Passage shown:
Whether he was besting his own time solving a Rubik's Cube, figuring out how to pick a lock or teaching himself to play piano, the 14-year-old found fun in learning new things, according to his mother.

Jessica Fortino Doll described her son as mischievous and a happy, goofy boy.

"It was all in good fun," she said. "If he could get you to smile or laugh or amaze you, that was his thing."

Mostly, the Emory H. Markle Intermediate School eighth-grader did what he could to help others, she said.

"He had the biggest heart," she said. "He just cared about people."

Bryan committed suicide in his Hanover home on Saturday, Feb. 3, according to York County Coroner Pam Gay. Bullying has not been ruled out as a contributing factor, she said.

More: EDITORIAL: Bullying cuts teens' lives short

Police investigating: Hanover Police Chief Chad Martin confirmed his department is looking into whether Bryan was bullied and, if so, whether that factored into Bryan's death.

Fortino Doll said she blames bullying for her son's death.

She said Bryan didn't share with her the extent to which he was bullied. She knew a little, she said, and asked him every night at dinner how school went that day.

"He would always put on his chipper face," she said. "He said things were fine."

Fortino Doll said that in the wake of Bryan's death, people have been reaching out to support her family in a number of ways.

"Thank you from the bottom of our hearts for everything — the thoughts, the prayers, the generosity, the donations," she said. "It has helped us get through this very difficult time, and I'm glad to have the community and family and friends supporting each other, not just us."

Social, involved: Bryan played bass drum in his school band and played violin in the school orchestra. He also was involved in the youth group at St. Matthew Lutheran Church in Hanover, including second-year confirmation classes, Fortino Doll said.

"He decided last year he wanted to try out for the band ... and decided he was going to carry the bass drum," she said, recalling how the slight young man "darn near fell over" the first time he tried it on.

"He was very musically inclined — he got that from his father," she said. "He was always playing something. Even when he didn't have drumsticks in his hands, he was pounding on a table or his lap."

Bryan taught himself piano and had the ability to listen to a song, then figure out how to play it on the piano, she said.

When asked, Fortino Doll acknowledged he was a gifted boy. On Instagram, Bryan described himself as a "sharp cookie."

Bryan was a voracious reader who moved on to more challenging Rubik's puzzles after learning to solve a regular Rubik's Cube in less than 40 seconds, his mom said.

The young man was a "phenomenal" older sibling to brother Matthew, 12, and sister Hallie, who is 7 years old, Fortino Doll said, and a loving family member to his parents and grandparents.

Took on bullies: Bryan was known for defending fellow students who were being bullied, according to his mother.

"He was right there ... leading the charge," she said. "It made me proud."

And while Bryan confided in his mother that he was the target of bullying in December, he subsequently told her things were improving.

Recorded data:
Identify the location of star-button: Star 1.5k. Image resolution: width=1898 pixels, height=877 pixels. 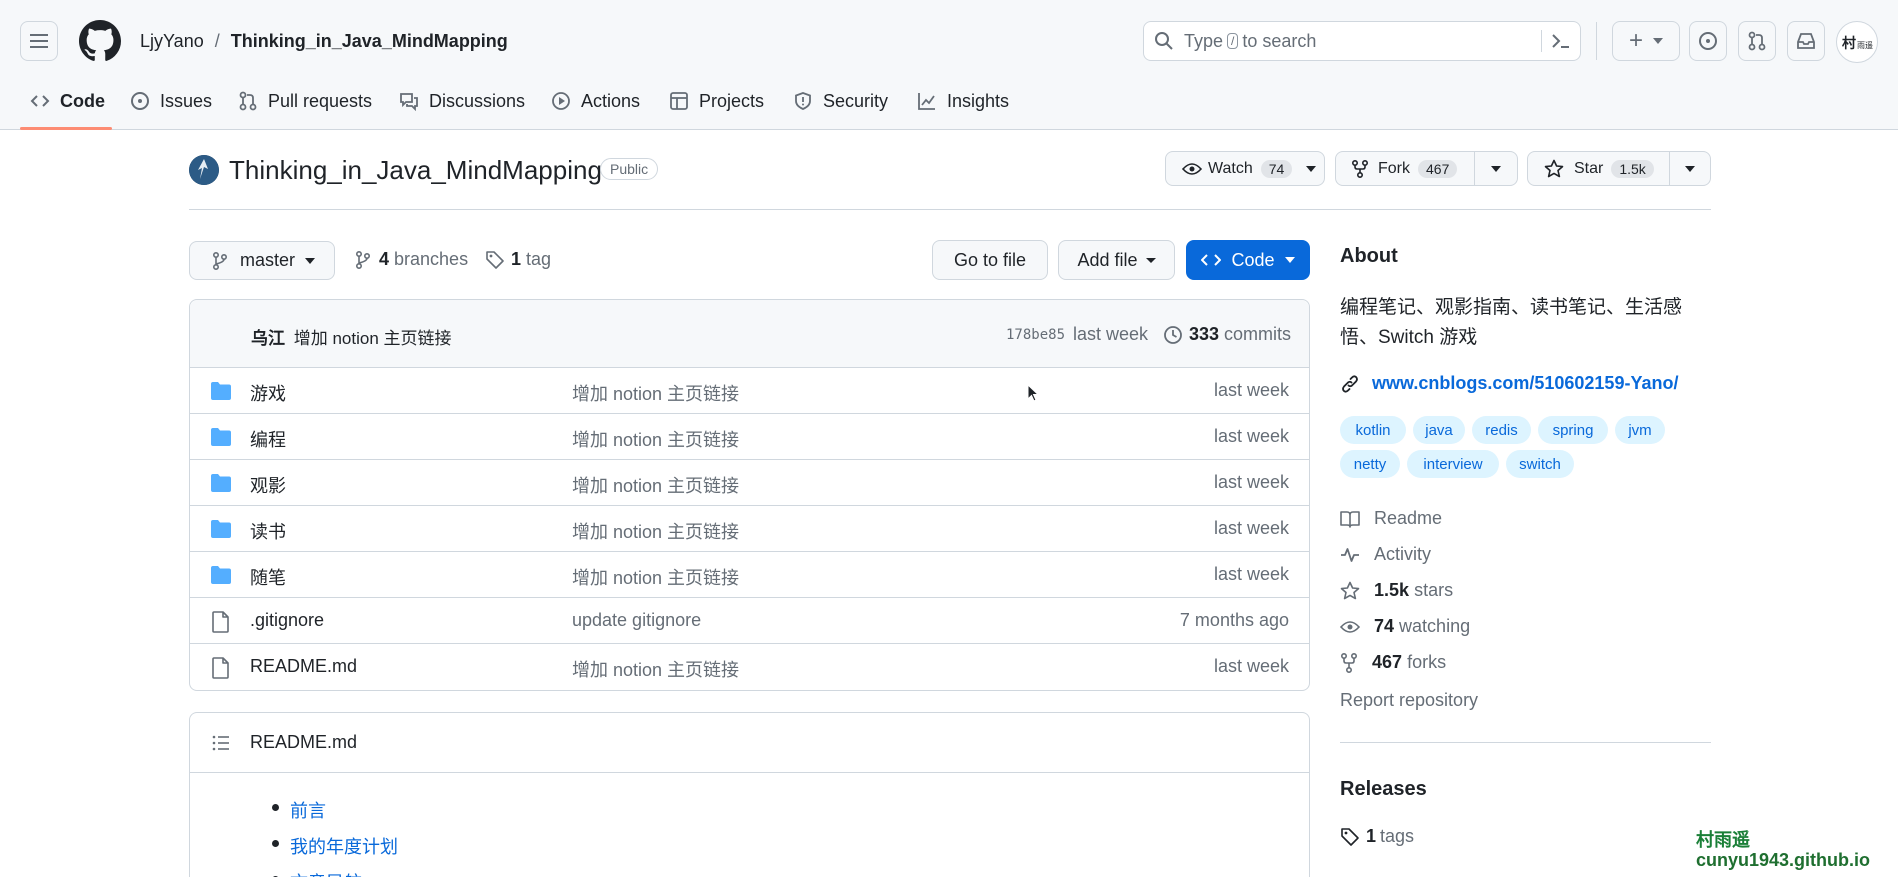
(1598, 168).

Exercise set:
• a. Rewrite the article about Bryan from "Police investigating: Hanover" to "number of ways.", swapping "dinner" for "supper".
• b. Extend the article about Bryan and the bullying he faced, picking up after its final sentence.
The listing comes from a separate source.

Results for the exercise:
• a.
Police investigating: Hanover Police Chief Chad Martin confirmed his department is looking into whether Bryan was bullied and, if so, whether that factored into Bryan's death.

Fortino Doll said she blames bullying for her son's death.

She said Bryan didn't share with her the extent to which he was bullied. She knew a little, she said, and asked him every night at supper how school went that day.

"He would always put on his chipper face," she said. "He said things were fine."

Fortino Doll said that in the wake of Bryan's death, people have been reaching out to support her family in a number of ways.

• b.
"I didn't know things were continuing, and from what I'm hearing now, they were," she said. "Maybe he didn't want to burden me. Maybe he wanted to be a tough guy and take care of it on his own."

She said he was smiling and happy, had just gone to a job interview and was making plans to attend York County School of Technology, so his death came as a huge shock to her.

Bryan posted an anti-bullying meme on his Instagram account in April. Then in December, he posted that he had been bullied.

"Sometimes u just wanna disappear," he wrote, adding the bullying made him look up the number of a national suicide hotline.

Rumors: Fortino Doll said one of Bryan's schoolmates starting spreading hurtful rumors about Bryan.

"At one point, his school laptop was taken from him," she said.

Fortino Doll called the school, and the laptop ended up in the school's lost and found box that afternoon, she said.

"I'm getting bits and pieces from some of the students that he was bullied significantly," she told The York Dispatch.

Fortino Doll said some bullied students have openly sobbed as they tried to explain to her how much it meant to them that Bryan defended and befriended them.

The grieving mother said she's struggling with regrets and thinks others are as well — "what you should've done, what you could've done."

Asked what she thinks should happen to any bullies identified in the police investigation, Fortino Doll said she needs to consider it, especially since right now she's dealing with such a mix of emotions.

"To be honest, I'm not sure exactly how I feel about that," she said. "But it's probably not easy for them, either."

More: Bullying not ruled out in Hanover teen's suicide

Overwhelmed: Fortino Doll said she was overwhelmed by the number of people who attended Bryan's viewing. They included many of Bryan's classmates as well as the classmates of younger brother Matthew.

A number of Bryan's friends from his days playing football for Baresville Elementary School also attended, she said.

"People from the community who didn't even know us came," she said, simply to let her family know they're in people's thoughts.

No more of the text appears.